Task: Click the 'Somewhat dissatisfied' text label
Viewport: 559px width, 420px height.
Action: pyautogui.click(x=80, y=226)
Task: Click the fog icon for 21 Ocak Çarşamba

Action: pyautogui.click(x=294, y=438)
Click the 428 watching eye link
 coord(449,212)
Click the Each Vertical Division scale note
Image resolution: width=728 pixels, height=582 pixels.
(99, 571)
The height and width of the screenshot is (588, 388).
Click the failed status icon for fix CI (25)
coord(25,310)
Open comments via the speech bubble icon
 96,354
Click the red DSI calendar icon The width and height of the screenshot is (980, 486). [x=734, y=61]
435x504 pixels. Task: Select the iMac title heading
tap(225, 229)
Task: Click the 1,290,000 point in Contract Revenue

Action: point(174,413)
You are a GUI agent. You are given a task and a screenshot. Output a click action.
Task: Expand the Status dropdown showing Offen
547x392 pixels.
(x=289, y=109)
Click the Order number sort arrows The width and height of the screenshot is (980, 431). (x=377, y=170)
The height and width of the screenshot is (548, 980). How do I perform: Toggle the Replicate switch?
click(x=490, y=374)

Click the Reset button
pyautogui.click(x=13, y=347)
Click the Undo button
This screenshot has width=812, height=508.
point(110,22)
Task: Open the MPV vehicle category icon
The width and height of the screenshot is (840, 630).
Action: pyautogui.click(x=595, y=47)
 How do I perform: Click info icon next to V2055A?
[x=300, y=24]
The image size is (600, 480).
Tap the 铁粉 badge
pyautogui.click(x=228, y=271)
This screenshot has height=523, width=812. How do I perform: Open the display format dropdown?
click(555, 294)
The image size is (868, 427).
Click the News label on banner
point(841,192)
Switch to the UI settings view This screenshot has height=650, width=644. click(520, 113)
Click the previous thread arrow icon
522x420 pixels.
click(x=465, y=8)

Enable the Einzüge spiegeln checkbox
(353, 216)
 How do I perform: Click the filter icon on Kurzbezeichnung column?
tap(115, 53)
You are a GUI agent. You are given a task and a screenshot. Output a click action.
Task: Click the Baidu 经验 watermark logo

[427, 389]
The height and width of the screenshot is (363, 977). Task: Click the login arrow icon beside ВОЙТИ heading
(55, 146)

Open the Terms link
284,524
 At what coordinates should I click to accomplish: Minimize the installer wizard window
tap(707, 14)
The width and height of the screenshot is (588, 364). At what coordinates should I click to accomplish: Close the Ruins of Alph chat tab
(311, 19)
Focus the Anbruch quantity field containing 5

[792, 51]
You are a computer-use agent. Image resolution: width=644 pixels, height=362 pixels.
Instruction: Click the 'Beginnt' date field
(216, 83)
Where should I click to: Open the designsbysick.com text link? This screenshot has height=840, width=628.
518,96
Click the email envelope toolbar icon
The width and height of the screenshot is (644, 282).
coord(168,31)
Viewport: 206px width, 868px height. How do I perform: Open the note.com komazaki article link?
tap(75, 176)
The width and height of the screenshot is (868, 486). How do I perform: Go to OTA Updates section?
══════
*WRITTEN REQUEST*.
Rewrite the whole listing above, changing "Undo" to "Redo" and leaving everything else unchanged.

*WRITTEN REPLY*.
Task: Click the 'Somewhat dissatisfied' text label
Viewport: 559px width, 420px height.
Action: pyautogui.click(x=80, y=226)
Task: Click the fog icon for 21 Ocak Çarşamba

Action: pyautogui.click(x=294, y=438)
Click the 428 watching eye link
 coord(449,212)
Click the Each Vertical Division scale note
Image resolution: width=728 pixels, height=582 pixels.
(99, 571)
The height and width of the screenshot is (588, 388).
Click the failed status icon for fix CI (25)
coord(25,310)
Open comments via the speech bubble icon
 96,354
Click the red DSI calendar icon The width and height of the screenshot is (980, 486). [x=734, y=61]
435x504 pixels. Task: Select the iMac title heading
tap(225, 229)
Task: Click the 1,290,000 point in Contract Revenue

Action: point(174,413)
You are a GUI agent. You are given a task and a screenshot. Output a click action.
Task: Expand the Status dropdown showing Offen
547x392 pixels.
(x=289, y=109)
Click the Order number sort arrows The width and height of the screenshot is (980, 431). (x=377, y=170)
The height and width of the screenshot is (548, 980). How do I perform: Toggle the Replicate switch?
click(x=490, y=374)

Click the Reset button
pyautogui.click(x=13, y=347)
Click the Redo button
This screenshot has width=812, height=508.
point(110,22)
Task: Open the MPV vehicle category icon
The width and height of the screenshot is (840, 630).
Action: pyautogui.click(x=595, y=47)
 How do I perform: Click info icon next to V2055A?
[x=300, y=24]
The image size is (600, 480).
Tap the 铁粉 badge
pyautogui.click(x=228, y=271)
This screenshot has height=523, width=812. How do I perform: Open the display format dropdown?
click(555, 294)
The image size is (868, 427).
Click the News label on banner
point(841,192)
Switch to the UI settings view This screenshot has height=650, width=644. click(520, 113)
Click the previous thread arrow icon
522x420 pixels.
click(x=465, y=8)

Enable the Einzüge spiegeln checkbox
(353, 216)
 How do I perform: Click the filter icon on Kurzbezeichnung column?
tap(115, 53)
You are a GUI agent. You are given a task and a screenshot. Output a click action.
Task: Click the Baidu 经验 watermark logo

[427, 389]
The height and width of the screenshot is (363, 977). Task: Click the login arrow icon beside ВОЙТИ heading
(55, 146)

Open the Terms link
284,524
 At what coordinates should I click to accomplish: Minimize the installer wizard window
tap(707, 14)
The width and height of the screenshot is (588, 364). At what coordinates should I click to accomplish: Close the Ruins of Alph chat tab
(311, 19)
Focus the Anbruch quantity field containing 5

[792, 51]
You are a computer-use agent. Image resolution: width=644 pixels, height=362 pixels.
Instruction: Click the 'Beginnt' date field
(216, 83)
Where should I click to: Open the designsbysick.com text link? This screenshot has height=840, width=628.
518,96
Click the email envelope toolbar icon
The width and height of the screenshot is (644, 282).
coord(168,31)
Viewport: 206px width, 868px height. How do I perform: Open the note.com komazaki article link?
tap(75, 176)
The width and height of the screenshot is (868, 486). How do I perform: Go to OTA Updates section?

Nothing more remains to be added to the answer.